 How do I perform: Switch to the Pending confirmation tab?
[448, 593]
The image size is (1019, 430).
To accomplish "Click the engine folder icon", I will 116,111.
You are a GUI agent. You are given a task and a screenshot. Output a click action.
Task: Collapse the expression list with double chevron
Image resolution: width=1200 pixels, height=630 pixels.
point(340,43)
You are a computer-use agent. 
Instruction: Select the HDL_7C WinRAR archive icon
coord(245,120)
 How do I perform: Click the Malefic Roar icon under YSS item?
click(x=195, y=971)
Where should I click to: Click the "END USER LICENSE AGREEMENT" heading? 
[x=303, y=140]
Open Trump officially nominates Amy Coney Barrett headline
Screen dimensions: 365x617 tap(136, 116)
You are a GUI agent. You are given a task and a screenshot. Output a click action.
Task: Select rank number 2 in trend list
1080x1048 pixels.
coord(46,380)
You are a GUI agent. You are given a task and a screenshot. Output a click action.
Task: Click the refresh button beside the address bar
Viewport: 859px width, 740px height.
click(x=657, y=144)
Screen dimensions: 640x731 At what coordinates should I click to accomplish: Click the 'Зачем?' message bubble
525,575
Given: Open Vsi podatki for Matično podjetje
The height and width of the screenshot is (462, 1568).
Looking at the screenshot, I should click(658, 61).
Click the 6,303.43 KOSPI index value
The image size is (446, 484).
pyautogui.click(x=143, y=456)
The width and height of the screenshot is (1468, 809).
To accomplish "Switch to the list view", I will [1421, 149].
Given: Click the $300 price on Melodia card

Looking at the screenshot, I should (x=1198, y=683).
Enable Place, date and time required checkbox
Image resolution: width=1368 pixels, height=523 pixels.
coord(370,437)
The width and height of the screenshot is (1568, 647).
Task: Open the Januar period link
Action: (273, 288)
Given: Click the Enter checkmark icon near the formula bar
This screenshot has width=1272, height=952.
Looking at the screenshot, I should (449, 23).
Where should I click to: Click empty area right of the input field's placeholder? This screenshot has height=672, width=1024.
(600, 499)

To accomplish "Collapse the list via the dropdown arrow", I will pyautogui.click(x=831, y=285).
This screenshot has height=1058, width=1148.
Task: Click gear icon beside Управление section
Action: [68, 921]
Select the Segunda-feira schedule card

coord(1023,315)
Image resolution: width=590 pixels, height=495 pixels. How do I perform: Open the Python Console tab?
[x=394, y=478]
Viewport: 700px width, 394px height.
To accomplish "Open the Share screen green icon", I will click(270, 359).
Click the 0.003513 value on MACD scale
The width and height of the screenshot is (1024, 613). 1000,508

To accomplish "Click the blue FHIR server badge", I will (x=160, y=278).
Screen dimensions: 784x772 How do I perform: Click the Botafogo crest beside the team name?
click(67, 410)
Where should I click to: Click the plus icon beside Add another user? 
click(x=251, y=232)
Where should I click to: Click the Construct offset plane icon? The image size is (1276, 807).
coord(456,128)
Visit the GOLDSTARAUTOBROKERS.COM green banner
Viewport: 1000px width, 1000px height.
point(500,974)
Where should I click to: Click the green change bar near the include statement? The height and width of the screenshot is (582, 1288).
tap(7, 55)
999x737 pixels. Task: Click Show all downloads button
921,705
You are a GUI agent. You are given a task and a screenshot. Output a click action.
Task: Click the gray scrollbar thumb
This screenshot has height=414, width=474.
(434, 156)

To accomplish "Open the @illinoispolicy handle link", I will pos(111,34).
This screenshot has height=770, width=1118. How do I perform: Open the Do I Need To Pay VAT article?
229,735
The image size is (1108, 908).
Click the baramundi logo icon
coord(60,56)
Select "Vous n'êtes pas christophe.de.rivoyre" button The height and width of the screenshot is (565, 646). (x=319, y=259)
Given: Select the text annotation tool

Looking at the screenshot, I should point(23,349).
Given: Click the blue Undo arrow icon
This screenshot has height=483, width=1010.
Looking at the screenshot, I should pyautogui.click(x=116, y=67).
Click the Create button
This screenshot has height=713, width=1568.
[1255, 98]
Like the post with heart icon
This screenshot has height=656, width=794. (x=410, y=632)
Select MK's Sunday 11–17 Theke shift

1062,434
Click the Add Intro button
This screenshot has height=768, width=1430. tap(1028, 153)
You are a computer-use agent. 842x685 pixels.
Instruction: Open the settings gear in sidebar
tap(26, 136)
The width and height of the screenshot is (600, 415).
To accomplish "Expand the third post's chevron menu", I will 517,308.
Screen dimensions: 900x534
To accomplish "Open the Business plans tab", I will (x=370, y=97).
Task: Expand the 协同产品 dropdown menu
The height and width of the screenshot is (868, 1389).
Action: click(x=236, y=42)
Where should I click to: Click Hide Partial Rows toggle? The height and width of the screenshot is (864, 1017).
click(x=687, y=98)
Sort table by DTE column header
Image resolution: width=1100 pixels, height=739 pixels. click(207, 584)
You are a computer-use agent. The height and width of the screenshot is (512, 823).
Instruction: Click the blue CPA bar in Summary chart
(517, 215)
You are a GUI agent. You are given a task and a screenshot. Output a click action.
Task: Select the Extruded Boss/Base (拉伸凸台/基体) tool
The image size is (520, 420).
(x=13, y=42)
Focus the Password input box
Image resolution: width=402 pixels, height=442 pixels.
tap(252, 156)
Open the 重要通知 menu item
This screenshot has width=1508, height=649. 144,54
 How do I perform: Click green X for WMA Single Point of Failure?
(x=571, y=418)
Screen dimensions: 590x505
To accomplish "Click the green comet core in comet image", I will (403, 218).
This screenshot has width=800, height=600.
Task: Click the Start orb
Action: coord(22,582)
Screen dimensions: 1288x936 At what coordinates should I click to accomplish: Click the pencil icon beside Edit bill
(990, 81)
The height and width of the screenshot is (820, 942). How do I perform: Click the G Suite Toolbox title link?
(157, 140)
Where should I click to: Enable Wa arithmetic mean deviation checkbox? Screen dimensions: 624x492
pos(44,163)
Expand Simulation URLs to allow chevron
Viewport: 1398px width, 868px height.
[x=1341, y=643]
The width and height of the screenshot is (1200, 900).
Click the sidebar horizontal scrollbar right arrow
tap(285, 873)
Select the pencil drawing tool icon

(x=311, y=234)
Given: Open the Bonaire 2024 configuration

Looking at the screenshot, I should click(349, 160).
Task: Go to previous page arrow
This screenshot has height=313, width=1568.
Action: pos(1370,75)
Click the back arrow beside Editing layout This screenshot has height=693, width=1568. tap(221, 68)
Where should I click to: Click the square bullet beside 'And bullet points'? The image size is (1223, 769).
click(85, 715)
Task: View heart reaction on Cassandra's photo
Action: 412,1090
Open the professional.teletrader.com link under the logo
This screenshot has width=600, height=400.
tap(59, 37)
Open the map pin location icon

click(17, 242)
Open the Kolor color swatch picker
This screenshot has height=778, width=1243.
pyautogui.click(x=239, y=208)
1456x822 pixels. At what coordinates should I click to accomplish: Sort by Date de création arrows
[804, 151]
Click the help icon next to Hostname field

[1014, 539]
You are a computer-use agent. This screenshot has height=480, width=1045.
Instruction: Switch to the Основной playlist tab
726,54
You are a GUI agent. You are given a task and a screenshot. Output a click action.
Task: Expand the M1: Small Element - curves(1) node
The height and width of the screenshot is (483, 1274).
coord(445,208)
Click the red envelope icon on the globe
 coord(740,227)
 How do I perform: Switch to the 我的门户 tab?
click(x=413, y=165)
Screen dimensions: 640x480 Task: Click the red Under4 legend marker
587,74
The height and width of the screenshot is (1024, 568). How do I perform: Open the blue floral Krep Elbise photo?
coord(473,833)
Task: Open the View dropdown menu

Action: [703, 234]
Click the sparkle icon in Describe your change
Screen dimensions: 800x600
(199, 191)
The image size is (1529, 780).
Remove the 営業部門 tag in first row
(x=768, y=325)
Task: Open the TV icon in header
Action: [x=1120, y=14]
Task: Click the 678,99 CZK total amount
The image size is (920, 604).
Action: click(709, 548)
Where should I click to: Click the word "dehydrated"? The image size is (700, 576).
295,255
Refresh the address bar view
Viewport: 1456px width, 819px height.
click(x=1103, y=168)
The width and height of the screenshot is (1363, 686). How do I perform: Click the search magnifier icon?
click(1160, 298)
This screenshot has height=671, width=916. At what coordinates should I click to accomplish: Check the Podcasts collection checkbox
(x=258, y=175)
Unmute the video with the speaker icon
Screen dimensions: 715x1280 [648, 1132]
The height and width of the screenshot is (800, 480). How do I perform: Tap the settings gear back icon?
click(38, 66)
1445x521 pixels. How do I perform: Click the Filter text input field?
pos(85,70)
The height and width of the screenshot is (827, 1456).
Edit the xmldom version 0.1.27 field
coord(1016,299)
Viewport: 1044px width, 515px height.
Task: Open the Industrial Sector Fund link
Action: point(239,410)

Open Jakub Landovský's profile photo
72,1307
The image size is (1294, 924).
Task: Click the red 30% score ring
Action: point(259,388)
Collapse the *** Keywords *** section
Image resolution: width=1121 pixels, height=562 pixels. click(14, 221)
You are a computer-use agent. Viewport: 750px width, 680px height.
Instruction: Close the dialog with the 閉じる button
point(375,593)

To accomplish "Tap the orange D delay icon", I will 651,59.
=-=-=
**Problem:**
Each line from the one that contains "Remove the 営業部門 tag in first row" through the end of the material above should be returned exactly, and nothing else.

**Response box:**
Remove the 営業部門 tag in first row
(x=768, y=325)
Task: Open the TV icon in header
Action: [x=1120, y=14]
Task: Click the 678,99 CZK total amount
The image size is (920, 604).
Action: click(709, 548)
Where should I click to: Click the word "dehydrated"? The image size is (700, 576).
295,255
Refresh the address bar view
Viewport: 1456px width, 819px height.
click(x=1103, y=168)
The width and height of the screenshot is (1363, 686). How do I perform: Click the search magnifier icon?
click(1160, 298)
This screenshot has height=671, width=916. At what coordinates should I click to accomplish: Check the Podcasts collection checkbox
(x=258, y=175)
Unmute the video with the speaker icon
Screen dimensions: 715x1280 [648, 1132]
The height and width of the screenshot is (800, 480). How do I perform: Tap the settings gear back icon?
click(38, 66)
1445x521 pixels. How do I perform: Click the Filter text input field?
pos(85,70)
The height and width of the screenshot is (827, 1456).
Edit the xmldom version 0.1.27 field
coord(1016,299)
Viewport: 1044px width, 515px height.
Task: Open the Industrial Sector Fund link
Action: point(239,410)

Open Jakub Landovský's profile photo
72,1307
The image size is (1294, 924).
Task: Click the red 30% score ring
Action: point(259,388)
Collapse the *** Keywords *** section
Image resolution: width=1121 pixels, height=562 pixels. click(14, 221)
You are a computer-use agent. Viewport: 750px width, 680px height.
Instruction: Close the dialog with the 閉じる button
point(375,593)

To accomplish "Tap the orange D delay icon", I will 651,59.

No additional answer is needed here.